I recently held the main stage at Data Innovation Summit and spoke about the emerging discipline of data science. It was an outstanding event with delegates from many countries spanning multiple industries. Hadoop and ideas of a “data lake” were given considerable attention but not without being contrasted with an existing platform built to extract deep insights from data, the proverbial data warehouse.
The problem is that many organizations have been developing their enterprise data warehouse for years and years without seeing the returns once promised. Now there’s a sense of resentment from this group since modern data manipulation technology has come and leapfrogged past them without a second look. Understandably, data warehouse administrators and vendors will claim that so many cool things are possible on their platform, but the issue isn’t whether something is possible or not. The principle of computational equivalence says that you could use a pile of rocks as your big data platform if you wanted to. That doesn’t mean it’s a good idea.
The centerpiece of data warehouses has traditionally been a big relational database. The primary requirement of such a database is that all information must be represented as values in tables, manipulated by way of relational algebra (i.e. SQL queries). In addition, a longtime distinguishing feature of relational databases has been ACID compliance which gives strong integrity guarantees when data is modified. But because the main purpose of a data warehouse is to store and analyze data – as opposed to modify it – the added value of ACID transactions is marginal at best. The ability to work with big “tables” is not a unique selling point of relational databases either. Query engines like Drill, Impala, Presto, Spark, and Hive run on top of the Hadoop file system and can arrange data into tables using ANSI SQL queries with ODBC drivers that integrate with existing BI tools. Industry standard TCP-DS benchmarks have shown these engines to be, at the very least comparable, if not several times faster than their proprietary warehouse counterparts. To add insult to injury, the majority of enterprise data is not even generated in the form of a table to begin with:
- Arbitrarily serialized event streams
- JSON messages from phone applications or websites
- XML documents from line of business applications
- Graphs of customer, product, and transaction relations
- Free text written by your support center or customers
- Geospatial data describing operations
- Time series data from servers or IoT devices
- Binary data from images or audio
Organizations try their best to ETL what they can into the data warehouse, but we know it’s not pretty. Conversely, all of the above data types can be trivially ingested and manipulated using the standard tools of a Hadoop platform. Not only that, but machine learning using state of the art tools like XGBoost, H2O, and other frameworks can be performed without ever moving the data out to a separate “analytics environment”.
Now, to be fair, most database vendors like Teradata, Oracle, IBM, and HP have begun bundling old versions of Hadoop together with their standard offerings and even marketed it as a primary way to handle big data.

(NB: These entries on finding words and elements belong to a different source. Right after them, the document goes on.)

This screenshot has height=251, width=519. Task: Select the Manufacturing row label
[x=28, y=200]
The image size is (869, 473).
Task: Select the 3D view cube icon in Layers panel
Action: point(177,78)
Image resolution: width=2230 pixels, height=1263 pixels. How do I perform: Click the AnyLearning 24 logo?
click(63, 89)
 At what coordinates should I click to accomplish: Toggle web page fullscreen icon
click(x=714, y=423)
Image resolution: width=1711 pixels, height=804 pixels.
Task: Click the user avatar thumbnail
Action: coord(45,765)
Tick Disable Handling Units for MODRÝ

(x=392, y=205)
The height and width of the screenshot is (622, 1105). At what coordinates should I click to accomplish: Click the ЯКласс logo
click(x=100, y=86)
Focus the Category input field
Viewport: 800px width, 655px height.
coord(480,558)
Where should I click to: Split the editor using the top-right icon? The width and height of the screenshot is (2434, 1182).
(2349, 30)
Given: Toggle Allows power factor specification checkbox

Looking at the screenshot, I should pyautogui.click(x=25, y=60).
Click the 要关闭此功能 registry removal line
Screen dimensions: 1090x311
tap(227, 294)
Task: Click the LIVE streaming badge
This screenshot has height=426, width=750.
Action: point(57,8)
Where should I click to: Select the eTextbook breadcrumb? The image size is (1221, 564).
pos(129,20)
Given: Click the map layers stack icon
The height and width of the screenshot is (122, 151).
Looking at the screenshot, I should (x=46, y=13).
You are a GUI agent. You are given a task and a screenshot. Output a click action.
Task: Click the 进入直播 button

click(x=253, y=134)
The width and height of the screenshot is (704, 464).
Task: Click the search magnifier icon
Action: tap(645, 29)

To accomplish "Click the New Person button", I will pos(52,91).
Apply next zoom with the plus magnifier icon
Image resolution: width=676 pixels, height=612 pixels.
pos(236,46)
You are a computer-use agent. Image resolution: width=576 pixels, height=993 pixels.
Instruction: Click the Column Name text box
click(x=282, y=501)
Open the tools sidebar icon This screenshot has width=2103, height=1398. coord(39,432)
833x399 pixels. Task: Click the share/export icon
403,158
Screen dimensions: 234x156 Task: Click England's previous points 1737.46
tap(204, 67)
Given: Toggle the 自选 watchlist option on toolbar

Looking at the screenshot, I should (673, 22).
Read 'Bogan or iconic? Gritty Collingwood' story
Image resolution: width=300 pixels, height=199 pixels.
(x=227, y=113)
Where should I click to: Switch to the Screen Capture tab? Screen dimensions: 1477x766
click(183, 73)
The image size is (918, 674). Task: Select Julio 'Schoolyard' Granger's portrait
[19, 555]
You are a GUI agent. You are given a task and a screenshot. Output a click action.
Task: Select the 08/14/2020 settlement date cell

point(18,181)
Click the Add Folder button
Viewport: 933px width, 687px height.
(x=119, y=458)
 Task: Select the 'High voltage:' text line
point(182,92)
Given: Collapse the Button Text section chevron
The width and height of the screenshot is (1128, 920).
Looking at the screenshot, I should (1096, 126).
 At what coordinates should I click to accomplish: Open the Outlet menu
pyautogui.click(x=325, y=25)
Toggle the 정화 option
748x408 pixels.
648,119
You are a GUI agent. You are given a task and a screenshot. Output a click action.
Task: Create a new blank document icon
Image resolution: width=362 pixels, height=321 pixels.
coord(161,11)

But Hadoop is free and open-source so why would you pay a warehouse vendor for it? An administrator might say that storing, computing, and analyzing is one thing, but the unique selling point of a warehouse to them is the surrounding suite of proprietary tools and its ecosystem. However, that implies that the added value of the proprietary tools on their own justify their astronomic price. No, that’s absurd. A vendor might say they are “enterprise grade” and have “verified solutions” in your industry vertical, but what they’re really saying is “your competitors bought our machine at one point so you should too”. That’s hardly a convincing argument if you’re looking to gain an edge in your industry. Moreover, there is no doubt that niche Hadoop vendors provide outstanding support for Apache tools in the same way that Red Hat supports Linux tools.
Once other arguments for buying a warehouse are exhausted, out comes,
“You’re oversimplifying things!! The complex reality of enterprise business rules and governance can’t be reduced to open source tools that some hackers put together.“
I’m not really sure what to say when that one comes so I’ll just leave it hanging…
It would be a poor strategy for next-gen vendors to begin a sales motion by trying to displace data warehouses that have cost companies many many millions of dollars to put in place. Like Gartner says, data warehouses will undoubtedly be around for a long time. That being said, is the traditional data warehouse going to be the primary repository for data storage, mining, analysis, and machine learning of the future? The answer is No.